The problem: In the listing below, every entry should be duplicated exactly.

Extracted information:
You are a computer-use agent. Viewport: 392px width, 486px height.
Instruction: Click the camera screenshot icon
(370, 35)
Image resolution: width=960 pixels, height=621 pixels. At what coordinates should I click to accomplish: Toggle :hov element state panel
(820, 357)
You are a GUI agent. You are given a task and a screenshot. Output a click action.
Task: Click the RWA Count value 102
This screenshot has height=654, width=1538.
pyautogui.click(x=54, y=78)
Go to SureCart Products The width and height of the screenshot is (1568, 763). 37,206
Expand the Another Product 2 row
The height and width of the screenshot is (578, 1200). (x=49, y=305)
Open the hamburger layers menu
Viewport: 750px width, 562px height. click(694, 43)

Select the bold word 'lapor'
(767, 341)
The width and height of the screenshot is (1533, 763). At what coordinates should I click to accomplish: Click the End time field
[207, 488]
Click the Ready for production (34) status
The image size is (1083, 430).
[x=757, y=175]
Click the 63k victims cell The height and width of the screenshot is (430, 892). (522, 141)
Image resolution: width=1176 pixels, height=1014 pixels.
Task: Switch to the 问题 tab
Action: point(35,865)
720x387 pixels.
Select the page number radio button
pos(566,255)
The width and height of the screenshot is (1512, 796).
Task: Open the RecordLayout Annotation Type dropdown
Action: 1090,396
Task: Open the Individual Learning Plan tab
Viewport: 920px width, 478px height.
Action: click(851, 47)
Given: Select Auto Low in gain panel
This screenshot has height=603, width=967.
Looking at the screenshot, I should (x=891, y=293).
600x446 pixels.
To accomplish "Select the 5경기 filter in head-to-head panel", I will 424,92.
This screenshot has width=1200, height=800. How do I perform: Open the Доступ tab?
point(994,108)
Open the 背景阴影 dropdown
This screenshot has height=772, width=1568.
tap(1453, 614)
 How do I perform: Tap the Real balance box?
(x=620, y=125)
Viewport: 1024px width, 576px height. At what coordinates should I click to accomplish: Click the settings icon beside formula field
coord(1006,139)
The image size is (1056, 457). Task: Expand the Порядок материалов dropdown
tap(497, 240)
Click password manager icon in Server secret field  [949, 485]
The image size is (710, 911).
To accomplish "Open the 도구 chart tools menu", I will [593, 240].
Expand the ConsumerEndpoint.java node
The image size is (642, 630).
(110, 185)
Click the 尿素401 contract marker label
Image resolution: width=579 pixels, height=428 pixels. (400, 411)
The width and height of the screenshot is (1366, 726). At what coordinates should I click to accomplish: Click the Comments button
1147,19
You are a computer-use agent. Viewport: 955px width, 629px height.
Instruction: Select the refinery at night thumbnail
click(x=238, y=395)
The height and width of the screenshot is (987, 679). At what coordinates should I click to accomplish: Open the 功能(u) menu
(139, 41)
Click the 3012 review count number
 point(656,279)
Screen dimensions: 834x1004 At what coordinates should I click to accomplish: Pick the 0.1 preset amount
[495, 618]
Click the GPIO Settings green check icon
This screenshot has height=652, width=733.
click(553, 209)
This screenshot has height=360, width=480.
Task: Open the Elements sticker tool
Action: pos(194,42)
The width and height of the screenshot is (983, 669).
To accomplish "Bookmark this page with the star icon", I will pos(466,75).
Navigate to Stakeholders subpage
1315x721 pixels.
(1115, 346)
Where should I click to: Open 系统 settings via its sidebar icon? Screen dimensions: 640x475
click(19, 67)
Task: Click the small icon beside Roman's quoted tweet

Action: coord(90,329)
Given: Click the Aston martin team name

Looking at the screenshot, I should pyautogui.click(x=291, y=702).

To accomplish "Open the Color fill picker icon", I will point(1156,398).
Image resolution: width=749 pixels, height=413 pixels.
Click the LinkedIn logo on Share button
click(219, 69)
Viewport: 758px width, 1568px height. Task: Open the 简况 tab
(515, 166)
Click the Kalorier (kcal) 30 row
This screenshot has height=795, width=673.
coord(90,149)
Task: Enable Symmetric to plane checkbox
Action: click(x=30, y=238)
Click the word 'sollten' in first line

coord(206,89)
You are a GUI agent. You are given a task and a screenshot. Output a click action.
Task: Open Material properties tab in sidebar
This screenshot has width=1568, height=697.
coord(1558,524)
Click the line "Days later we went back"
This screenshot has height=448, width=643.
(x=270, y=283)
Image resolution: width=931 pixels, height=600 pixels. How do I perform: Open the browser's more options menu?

Task result:
You are a computer-use agent. Viewport: 392px width, 486px height.
Instruction: Click the camera screenshot icon
(370, 35)
Image resolution: width=960 pixels, height=621 pixels. At what coordinates should I click to accomplish: Toggle :hov element state panel
(820, 357)
You are a GUI agent. You are given a task and a screenshot. Output a click action.
Task: Click the RWA Count value 102
This screenshot has height=654, width=1538.
pyautogui.click(x=54, y=78)
Go to SureCart Products The width and height of the screenshot is (1568, 763). 37,206
Expand the Another Product 2 row
The height and width of the screenshot is (578, 1200). (x=49, y=305)
Open the hamburger layers menu
Viewport: 750px width, 562px height. click(694, 43)

Select the bold word 'lapor'
(767, 341)
The width and height of the screenshot is (1533, 763). At what coordinates should I click to accomplish: Click the End time field
[207, 488]
Click the Ready for production (34) status
The image size is (1083, 430).
[x=757, y=175]
Click the 63k victims cell The height and width of the screenshot is (430, 892). (522, 141)
Image resolution: width=1176 pixels, height=1014 pixels.
Task: Switch to the 问题 tab
Action: point(35,865)
720x387 pixels.
Select the page number radio button
pos(566,255)
The width and height of the screenshot is (1512, 796).
Task: Open the RecordLayout Annotation Type dropdown
Action: 1090,396
Task: Open the Individual Learning Plan tab
Viewport: 920px width, 478px height.
Action: click(851, 47)
Given: Select Auto Low in gain panel
This screenshot has height=603, width=967.
Looking at the screenshot, I should (x=891, y=293).
600x446 pixels.
To accomplish "Select the 5경기 filter in head-to-head panel", I will 424,92.
This screenshot has width=1200, height=800. How do I perform: Open the Доступ tab?
point(994,108)
Open the 背景阴影 dropdown
This screenshot has height=772, width=1568.
tap(1453, 614)
 How do I perform: Tap the Real balance box?
(x=620, y=125)
Viewport: 1024px width, 576px height. At what coordinates should I click to accomplish: Click the settings icon beside formula field
coord(1006,139)
The image size is (1056, 457). Task: Expand the Порядок материалов dropdown
tap(497, 240)
Click password manager icon in Server secret field  [949, 485]
The image size is (710, 911).
To accomplish "Open the 도구 chart tools menu", I will [593, 240].
Expand the ConsumerEndpoint.java node
The image size is (642, 630).
(110, 185)
Click the 尿素401 contract marker label
Image resolution: width=579 pixels, height=428 pixels. (400, 411)
The width and height of the screenshot is (1366, 726). At what coordinates should I click to accomplish: Click the Comments button
1147,19
You are a computer-use agent. Viewport: 955px width, 629px height.
Instruction: Select the refinery at night thumbnail
click(x=238, y=395)
The height and width of the screenshot is (987, 679). At what coordinates should I click to accomplish: Open the 功能(u) menu
(139, 41)
Click the 3012 review count number
 point(656,279)
Screen dimensions: 834x1004 At what coordinates should I click to accomplish: Pick the 0.1 preset amount
[495, 618]
Click the GPIO Settings green check icon
This screenshot has height=652, width=733.
click(553, 209)
This screenshot has height=360, width=480.
Task: Open the Elements sticker tool
Action: pos(194,42)
The width and height of the screenshot is (983, 669).
To accomplish "Bookmark this page with the star icon", I will pos(466,75).
Navigate to Stakeholders subpage
1315x721 pixels.
(1115, 346)
Where should I click to: Open 系统 settings via its sidebar icon? Screen dimensions: 640x475
click(19, 67)
Task: Click the small icon beside Roman's quoted tweet

Action: coord(90,329)
Given: Click the Aston martin team name

Looking at the screenshot, I should pyautogui.click(x=291, y=702).

To accomplish "Open the Color fill picker icon", I will point(1156,398).
Image resolution: width=749 pixels, height=413 pixels.
Click the LinkedIn logo on Share button
click(219, 69)
Viewport: 758px width, 1568px height. Task: Open the 简况 tab
(515, 166)
Click the Kalorier (kcal) 30 row
This screenshot has height=795, width=673.
coord(90,149)
Task: Enable Symmetric to plane checkbox
Action: click(x=30, y=238)
Click the word 'sollten' in first line

coord(206,89)
You are a GUI agent. You are given a task and a screenshot. Output a click action.
Task: Open Material properties tab in sidebar
This screenshot has width=1568, height=697.
coord(1558,524)
Click the line "Days later we went back"
This screenshot has height=448, width=643.
(x=270, y=283)
Image resolution: width=931 pixels, height=600 pixels. How do I perform: Open the browser's more options menu?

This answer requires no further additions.